Given that your organization is making this investment in you, would you say that you’re more likely to pursue career growth within the organization rather than looking elsewhere?
I actually own 20% of the company, and my dad owns the other 20% of the company, with the final third being owned by investors. So I’m here no matter what! Still, if this wasn’t the case and I was looking for a position at another company and they offered me training of the stature, I would take it in a heartbeat. As Buddy Hobart calls it, “hitching your wagon to a strong horse,” is something Millennials are apt to do. We want something more out of a job than just showing up everyday. The Next Leader Now program is that “something” we are attracted to!
One of the early exercises in the program is developing a personal vision that guides your overall personal strategic plan. What impact do you think Next Leader Now has had and will have on your ability to achieve that vision?
This is one of the aspects of Next Leader Now that has been extremely beneficial. Having a personal vision helps me to define what I want to accomplish at Aeroform. As an owner of the business, I create my own value here. I have to have a specific set of goals or there will be no goals for me to attain. This part of the program gave me the ability to visualize and verbalize my goals with my Solutions 21 Coach, Ed Vahola, and helped me realize how undefined our goals as a company actually were. Through brainstorming the things that were important to me personally and important to the company, I was able to establish a structure for attacking and attaining real-world, actionable goals through my work with Ed, which is something that has never been done before.
What would you say is the secret sauce of Next Leader Now and why?
For me, the secret sauce of Next Leader Now is two-fold. The first is the quality of the people. I get a lot out of my one-on-one coaching sessions with Ed since I’m the kind of person who likes to sit down, talk, and bounce ideas off of someone I hold in high regard. Ed has been this type of coach to me. In fact, all of the coaches at Solutions 21 are high caliber. Between Tyler, Rob, and Ed, the coaching team in Next Leader Now applies all aspects of the program in a customizable fashion and with outstanding professionalism. They are extremely knowledgeable and actually want to help you to succeed.
The other, for me, is the DiSC assessment. I’ve completed various personality-type assessments in my career, but nothing compares to both the DiSC assessment and the breakdown that comes with it.
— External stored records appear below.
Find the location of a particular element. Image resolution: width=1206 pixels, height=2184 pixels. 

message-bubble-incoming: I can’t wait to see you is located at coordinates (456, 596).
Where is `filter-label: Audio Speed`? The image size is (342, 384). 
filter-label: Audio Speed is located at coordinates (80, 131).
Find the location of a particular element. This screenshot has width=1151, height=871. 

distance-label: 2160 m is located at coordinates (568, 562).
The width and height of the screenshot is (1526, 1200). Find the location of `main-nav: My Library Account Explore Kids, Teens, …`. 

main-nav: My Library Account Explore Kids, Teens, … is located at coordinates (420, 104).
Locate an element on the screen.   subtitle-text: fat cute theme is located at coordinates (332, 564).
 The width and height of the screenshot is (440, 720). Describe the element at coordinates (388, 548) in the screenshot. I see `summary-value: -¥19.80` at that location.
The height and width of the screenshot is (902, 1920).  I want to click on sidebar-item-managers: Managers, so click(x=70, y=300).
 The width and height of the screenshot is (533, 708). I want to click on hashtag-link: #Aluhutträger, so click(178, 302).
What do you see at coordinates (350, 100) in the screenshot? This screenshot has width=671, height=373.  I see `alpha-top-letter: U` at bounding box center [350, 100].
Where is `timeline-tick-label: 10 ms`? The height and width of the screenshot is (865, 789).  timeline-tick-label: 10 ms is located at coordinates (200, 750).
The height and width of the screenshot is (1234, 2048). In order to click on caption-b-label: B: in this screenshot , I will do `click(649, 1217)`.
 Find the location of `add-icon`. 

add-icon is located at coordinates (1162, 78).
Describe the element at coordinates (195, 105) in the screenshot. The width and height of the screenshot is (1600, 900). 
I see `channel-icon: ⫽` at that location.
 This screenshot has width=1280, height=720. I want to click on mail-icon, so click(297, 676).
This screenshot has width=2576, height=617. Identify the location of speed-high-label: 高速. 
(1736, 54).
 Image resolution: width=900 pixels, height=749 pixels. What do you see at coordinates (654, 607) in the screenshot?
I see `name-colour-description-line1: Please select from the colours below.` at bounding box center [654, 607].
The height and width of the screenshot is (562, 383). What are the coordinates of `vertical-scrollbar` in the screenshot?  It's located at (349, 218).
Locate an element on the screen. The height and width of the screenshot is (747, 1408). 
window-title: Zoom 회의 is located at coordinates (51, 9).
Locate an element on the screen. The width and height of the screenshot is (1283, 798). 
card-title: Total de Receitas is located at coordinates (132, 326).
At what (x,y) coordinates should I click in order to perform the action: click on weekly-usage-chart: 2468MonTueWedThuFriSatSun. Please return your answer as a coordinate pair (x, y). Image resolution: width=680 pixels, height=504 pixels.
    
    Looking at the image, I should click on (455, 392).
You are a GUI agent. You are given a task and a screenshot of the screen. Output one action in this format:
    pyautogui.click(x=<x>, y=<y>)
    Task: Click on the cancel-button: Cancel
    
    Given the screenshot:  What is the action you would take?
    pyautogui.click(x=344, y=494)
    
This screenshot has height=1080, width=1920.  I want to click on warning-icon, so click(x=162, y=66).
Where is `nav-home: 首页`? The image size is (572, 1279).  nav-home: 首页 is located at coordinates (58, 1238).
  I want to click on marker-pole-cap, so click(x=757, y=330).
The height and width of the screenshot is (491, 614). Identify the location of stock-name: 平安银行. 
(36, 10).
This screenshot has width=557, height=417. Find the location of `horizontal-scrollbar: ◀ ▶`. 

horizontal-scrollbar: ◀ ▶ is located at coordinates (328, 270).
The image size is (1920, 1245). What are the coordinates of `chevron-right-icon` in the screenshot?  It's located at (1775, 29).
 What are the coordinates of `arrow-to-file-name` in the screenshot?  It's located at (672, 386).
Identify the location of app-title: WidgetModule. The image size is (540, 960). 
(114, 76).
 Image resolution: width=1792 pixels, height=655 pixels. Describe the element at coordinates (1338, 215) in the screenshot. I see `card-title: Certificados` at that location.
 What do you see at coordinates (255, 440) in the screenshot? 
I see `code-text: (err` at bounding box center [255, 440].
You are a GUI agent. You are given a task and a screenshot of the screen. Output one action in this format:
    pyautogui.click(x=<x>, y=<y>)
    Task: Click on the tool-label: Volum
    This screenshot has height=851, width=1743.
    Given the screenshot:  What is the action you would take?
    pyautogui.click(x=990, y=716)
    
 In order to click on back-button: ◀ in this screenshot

I’ve never been a part of an assessment with such detail-oriented follow through. The DiSC assessment is a core aspect of Next Leader Now and while I consider myself a pretty self-aware person, it definitely surprised me with how much light it shed on all of the dynamics within my workplace, friendships, and relationships outside of work. It’s a great tool.
If you could bust one myth about Millennials, what would it be?
This is the tough part! (Laughs)
Millennials are not trying to take anyone’s job. They understand that their superiors worked extremely hard and put in the years to get where they are. So, while there is this stigma that Millennials think that they should have c-suite jobs without putting in any work, it’s simply not true. Millennials want to advance. Yes. Millennials are hungry. Yes. But Millennials are capable of creating value for themselves in their current roles without “cannibalizing” their superiors. They don’t want to steal your jobs! They just want the same success that their superiors have achieved. They want to find a way to become as valuable as those that are in superior roles.